◆ PROMPT
In the records that follow, show each line where the word "computer" is present.

◆ SUPPLIED MATERIAL
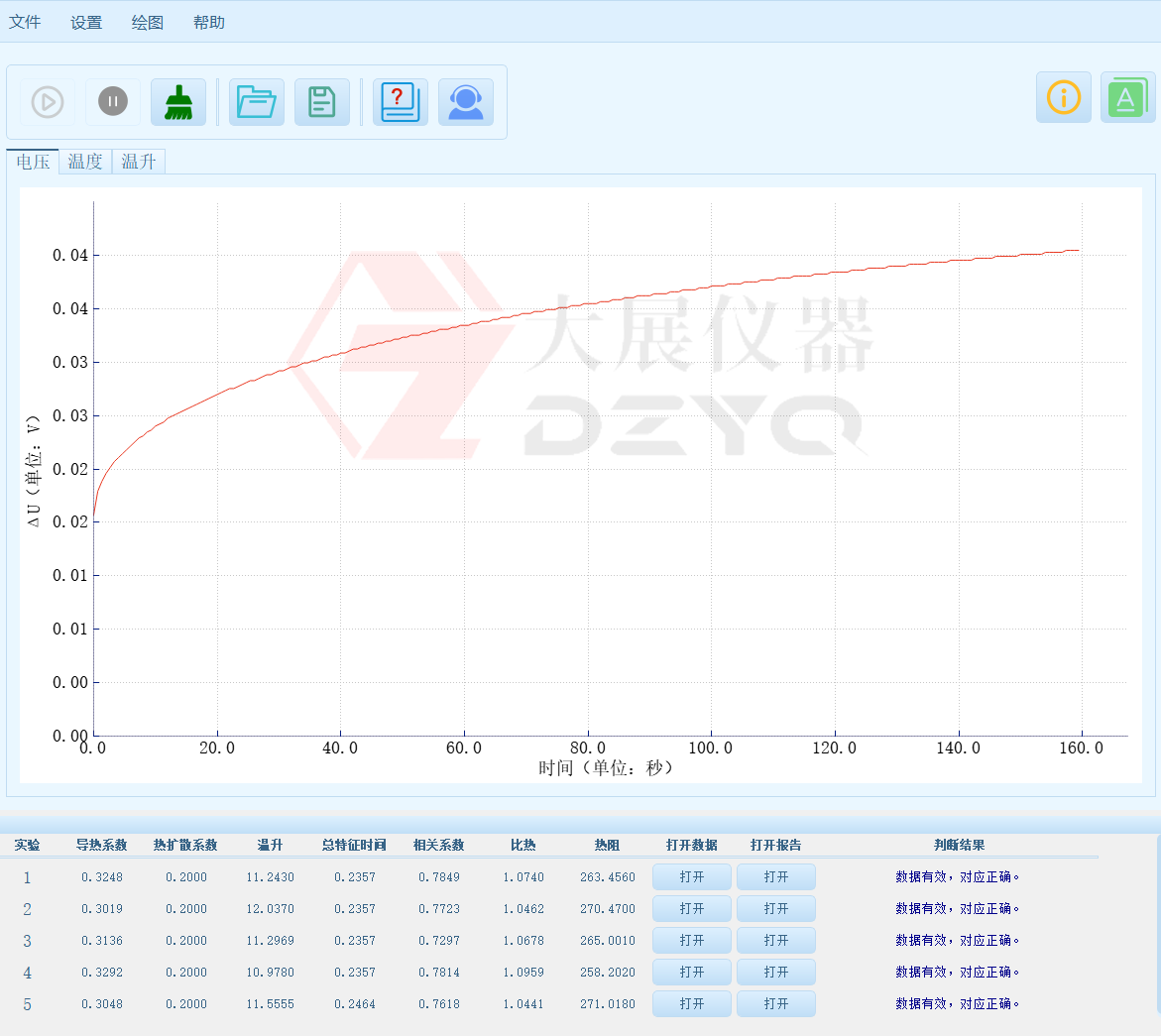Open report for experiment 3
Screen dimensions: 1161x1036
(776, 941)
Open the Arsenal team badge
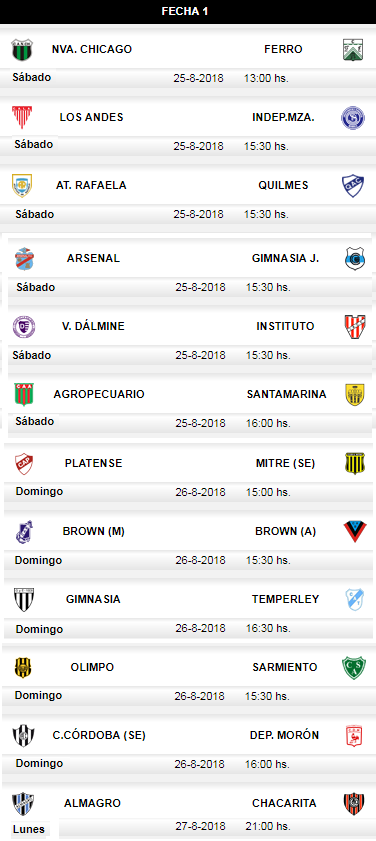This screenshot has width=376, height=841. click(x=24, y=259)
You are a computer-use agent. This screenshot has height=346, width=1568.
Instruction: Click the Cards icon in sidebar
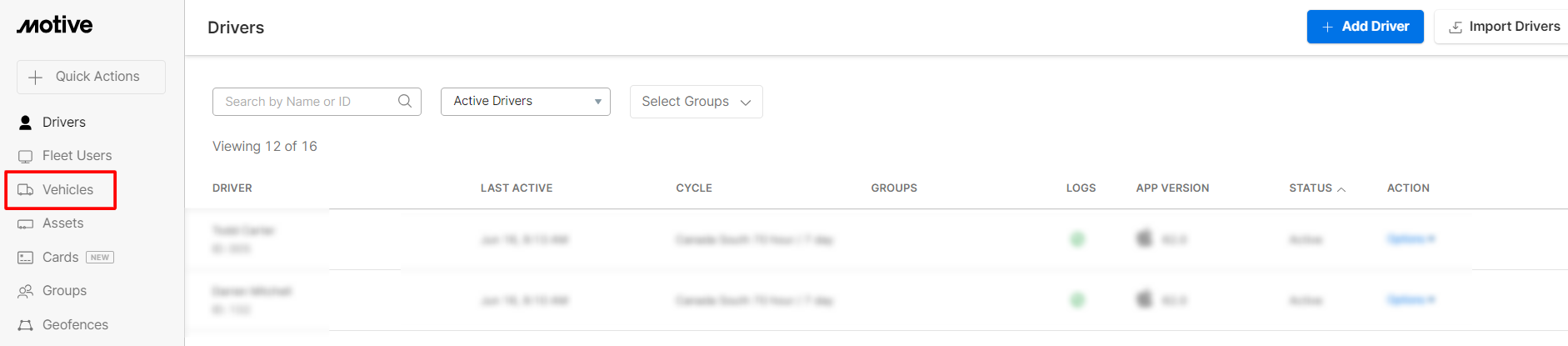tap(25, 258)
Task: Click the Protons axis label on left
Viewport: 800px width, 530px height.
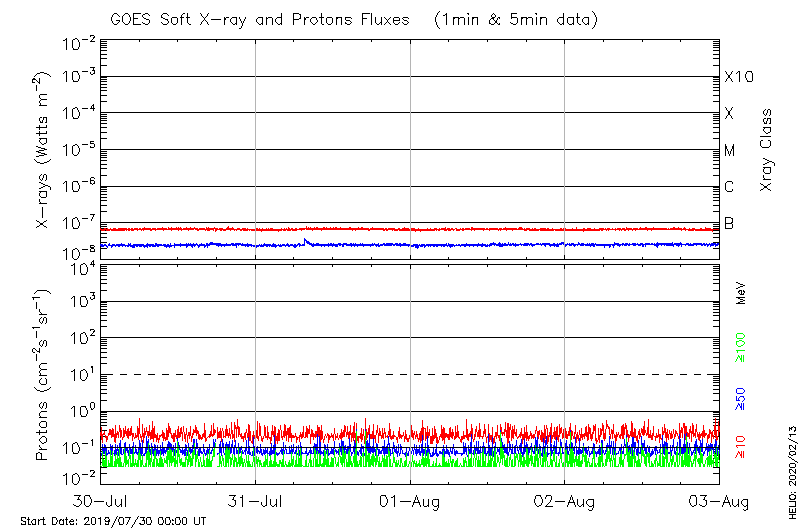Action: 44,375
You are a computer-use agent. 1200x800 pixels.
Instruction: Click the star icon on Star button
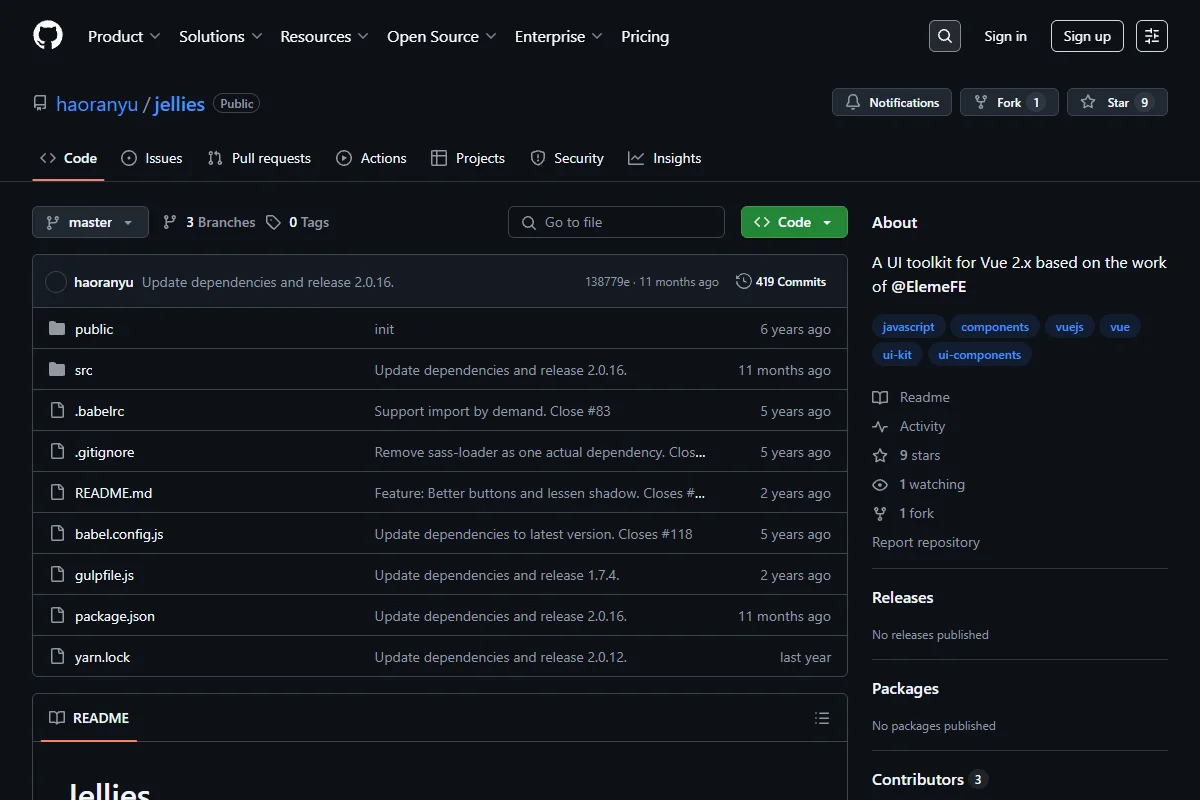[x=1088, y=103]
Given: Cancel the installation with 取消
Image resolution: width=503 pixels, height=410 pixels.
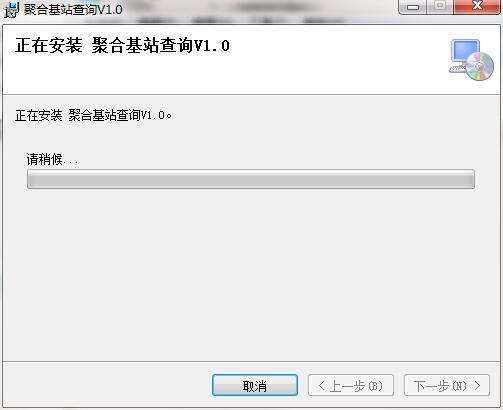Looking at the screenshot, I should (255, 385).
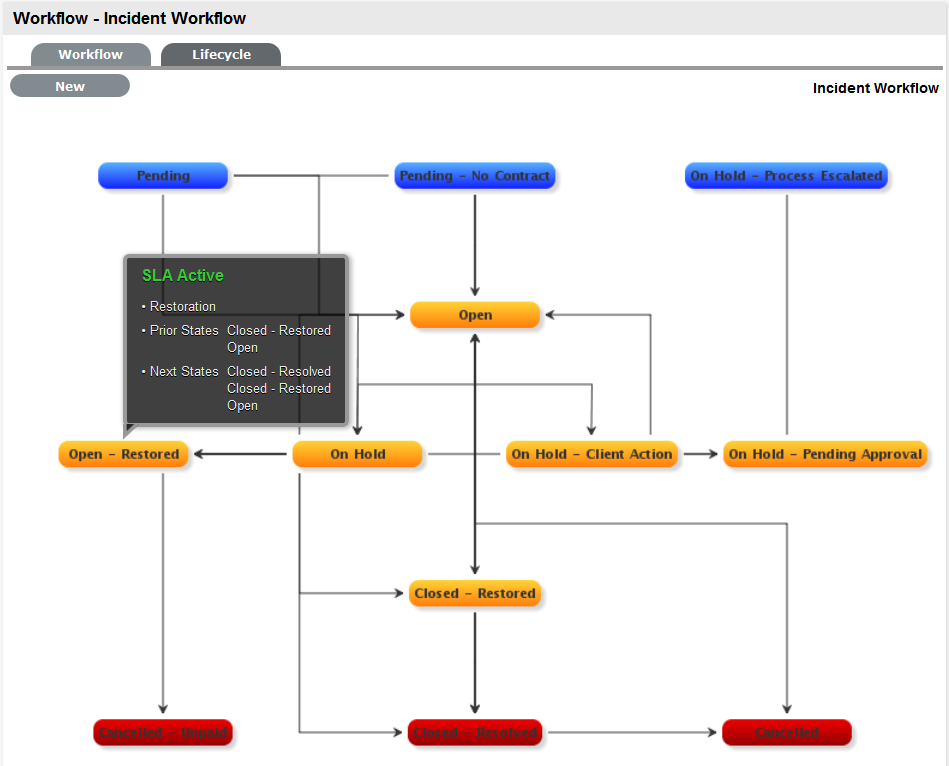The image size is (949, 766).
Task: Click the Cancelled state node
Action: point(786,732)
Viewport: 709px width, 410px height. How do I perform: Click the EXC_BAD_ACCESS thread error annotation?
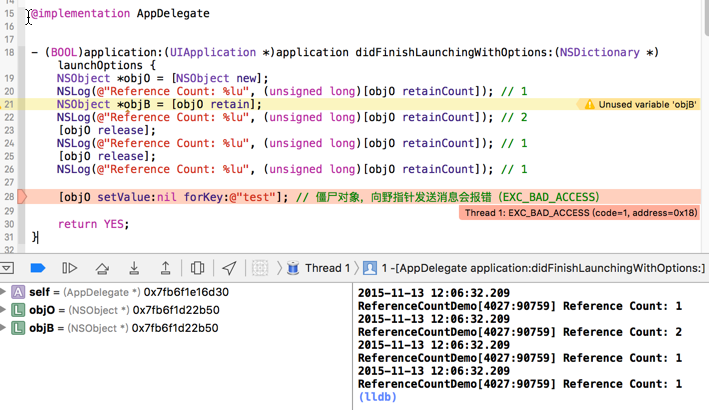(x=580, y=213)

◆ SOLUTION
You are a computer-use agent. This screenshot has height=346, width=1568.
You are a computer-use agent. 1200x800 pixels.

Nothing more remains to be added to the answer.